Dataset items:
────────────────────

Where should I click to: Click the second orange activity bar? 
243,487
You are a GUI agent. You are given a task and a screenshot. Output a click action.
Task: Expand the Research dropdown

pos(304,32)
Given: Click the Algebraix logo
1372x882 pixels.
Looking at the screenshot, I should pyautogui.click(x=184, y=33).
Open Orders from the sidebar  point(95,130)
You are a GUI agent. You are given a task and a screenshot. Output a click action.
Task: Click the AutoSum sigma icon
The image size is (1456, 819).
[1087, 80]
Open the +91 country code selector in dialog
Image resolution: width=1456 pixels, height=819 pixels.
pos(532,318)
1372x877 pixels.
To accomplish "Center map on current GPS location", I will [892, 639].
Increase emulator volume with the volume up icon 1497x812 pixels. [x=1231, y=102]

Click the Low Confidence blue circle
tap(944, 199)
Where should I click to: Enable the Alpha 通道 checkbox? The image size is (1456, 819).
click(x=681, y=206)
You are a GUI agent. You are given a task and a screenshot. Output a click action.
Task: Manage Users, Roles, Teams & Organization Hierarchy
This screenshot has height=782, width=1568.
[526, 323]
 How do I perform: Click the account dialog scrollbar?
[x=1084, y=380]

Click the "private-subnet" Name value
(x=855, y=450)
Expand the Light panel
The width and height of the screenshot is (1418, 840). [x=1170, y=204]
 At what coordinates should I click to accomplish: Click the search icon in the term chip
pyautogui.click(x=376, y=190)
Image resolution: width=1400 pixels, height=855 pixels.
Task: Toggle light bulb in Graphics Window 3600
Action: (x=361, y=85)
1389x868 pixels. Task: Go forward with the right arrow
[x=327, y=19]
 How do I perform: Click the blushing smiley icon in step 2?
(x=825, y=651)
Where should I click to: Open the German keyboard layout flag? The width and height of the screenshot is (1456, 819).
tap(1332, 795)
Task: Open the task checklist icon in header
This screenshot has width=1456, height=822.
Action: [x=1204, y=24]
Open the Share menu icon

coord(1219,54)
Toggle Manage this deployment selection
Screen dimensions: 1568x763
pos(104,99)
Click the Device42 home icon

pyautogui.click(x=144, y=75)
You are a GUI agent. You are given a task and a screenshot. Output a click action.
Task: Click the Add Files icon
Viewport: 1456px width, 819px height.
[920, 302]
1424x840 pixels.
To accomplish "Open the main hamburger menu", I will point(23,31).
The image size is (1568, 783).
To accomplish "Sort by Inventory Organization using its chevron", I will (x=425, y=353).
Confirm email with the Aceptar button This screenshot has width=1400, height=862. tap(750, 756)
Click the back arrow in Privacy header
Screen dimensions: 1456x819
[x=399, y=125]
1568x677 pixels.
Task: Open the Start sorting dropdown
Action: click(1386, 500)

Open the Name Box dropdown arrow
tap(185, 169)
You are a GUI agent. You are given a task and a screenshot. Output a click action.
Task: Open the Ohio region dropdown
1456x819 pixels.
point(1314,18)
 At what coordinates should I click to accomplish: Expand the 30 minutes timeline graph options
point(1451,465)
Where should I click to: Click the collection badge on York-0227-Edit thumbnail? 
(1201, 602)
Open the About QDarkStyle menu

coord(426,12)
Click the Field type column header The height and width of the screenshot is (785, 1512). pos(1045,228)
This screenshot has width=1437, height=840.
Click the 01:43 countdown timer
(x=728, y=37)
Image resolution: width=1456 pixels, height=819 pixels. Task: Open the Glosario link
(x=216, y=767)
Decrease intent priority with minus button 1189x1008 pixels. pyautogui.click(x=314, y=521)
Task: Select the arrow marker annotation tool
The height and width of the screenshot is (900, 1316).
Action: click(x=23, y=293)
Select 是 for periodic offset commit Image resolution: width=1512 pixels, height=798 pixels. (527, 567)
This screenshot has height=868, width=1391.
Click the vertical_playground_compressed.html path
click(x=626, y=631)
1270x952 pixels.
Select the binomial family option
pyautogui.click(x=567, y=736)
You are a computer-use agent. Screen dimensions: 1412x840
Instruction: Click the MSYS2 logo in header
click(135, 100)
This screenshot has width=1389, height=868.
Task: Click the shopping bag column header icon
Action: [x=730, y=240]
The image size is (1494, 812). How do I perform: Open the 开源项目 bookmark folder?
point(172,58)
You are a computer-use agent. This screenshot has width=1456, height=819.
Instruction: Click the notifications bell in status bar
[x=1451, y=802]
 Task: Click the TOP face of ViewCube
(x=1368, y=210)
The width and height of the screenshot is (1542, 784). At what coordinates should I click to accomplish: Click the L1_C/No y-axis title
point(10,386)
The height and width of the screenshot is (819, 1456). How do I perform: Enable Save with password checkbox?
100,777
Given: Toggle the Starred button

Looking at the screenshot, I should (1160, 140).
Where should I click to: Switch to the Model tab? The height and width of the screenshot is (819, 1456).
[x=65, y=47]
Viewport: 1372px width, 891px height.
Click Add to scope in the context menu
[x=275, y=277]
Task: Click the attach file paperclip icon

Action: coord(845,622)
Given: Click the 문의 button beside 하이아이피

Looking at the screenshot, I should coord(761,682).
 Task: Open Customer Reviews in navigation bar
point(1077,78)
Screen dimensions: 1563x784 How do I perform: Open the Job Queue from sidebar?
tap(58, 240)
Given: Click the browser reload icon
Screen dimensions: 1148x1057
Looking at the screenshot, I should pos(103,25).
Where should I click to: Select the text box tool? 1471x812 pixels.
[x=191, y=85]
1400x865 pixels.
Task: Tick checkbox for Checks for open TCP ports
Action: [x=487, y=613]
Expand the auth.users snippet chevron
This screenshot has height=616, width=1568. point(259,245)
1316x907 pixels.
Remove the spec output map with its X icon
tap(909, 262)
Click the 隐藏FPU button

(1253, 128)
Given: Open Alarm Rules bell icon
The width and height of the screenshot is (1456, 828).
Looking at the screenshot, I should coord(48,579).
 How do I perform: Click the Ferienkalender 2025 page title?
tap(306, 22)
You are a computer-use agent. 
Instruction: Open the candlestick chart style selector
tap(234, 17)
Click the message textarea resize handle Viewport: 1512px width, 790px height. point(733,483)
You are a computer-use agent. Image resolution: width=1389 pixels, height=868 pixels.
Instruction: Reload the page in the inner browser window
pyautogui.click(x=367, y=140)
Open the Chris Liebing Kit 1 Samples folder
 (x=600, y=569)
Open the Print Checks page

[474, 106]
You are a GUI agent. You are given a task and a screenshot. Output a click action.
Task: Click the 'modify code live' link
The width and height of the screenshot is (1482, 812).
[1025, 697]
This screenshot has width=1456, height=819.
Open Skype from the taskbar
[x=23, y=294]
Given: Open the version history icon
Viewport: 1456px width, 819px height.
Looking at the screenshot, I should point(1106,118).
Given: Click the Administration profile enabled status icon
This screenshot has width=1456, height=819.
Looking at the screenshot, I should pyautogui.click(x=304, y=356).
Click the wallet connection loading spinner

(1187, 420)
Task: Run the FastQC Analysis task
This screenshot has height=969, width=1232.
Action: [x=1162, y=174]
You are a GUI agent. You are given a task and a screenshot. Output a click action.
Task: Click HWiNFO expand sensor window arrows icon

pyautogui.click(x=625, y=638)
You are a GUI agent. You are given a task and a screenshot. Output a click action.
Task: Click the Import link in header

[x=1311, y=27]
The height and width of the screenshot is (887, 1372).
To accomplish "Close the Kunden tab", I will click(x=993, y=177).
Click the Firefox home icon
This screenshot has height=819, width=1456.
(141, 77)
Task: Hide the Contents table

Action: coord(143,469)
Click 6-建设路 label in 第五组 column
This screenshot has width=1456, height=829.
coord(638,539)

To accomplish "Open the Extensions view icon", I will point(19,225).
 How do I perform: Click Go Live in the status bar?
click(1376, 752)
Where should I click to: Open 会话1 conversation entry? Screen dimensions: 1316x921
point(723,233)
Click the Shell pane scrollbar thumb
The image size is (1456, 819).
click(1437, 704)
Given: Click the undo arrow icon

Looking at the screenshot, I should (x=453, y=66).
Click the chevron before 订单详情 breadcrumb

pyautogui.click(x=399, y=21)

────────────────────

** Description of the task **
"Manage" is the word to look for; copy every line of the data that has it.

** Answer to this problem **
Task: Manage Users, Roles, Teams & Organization Hierarchy
Toggle Manage this deployment selection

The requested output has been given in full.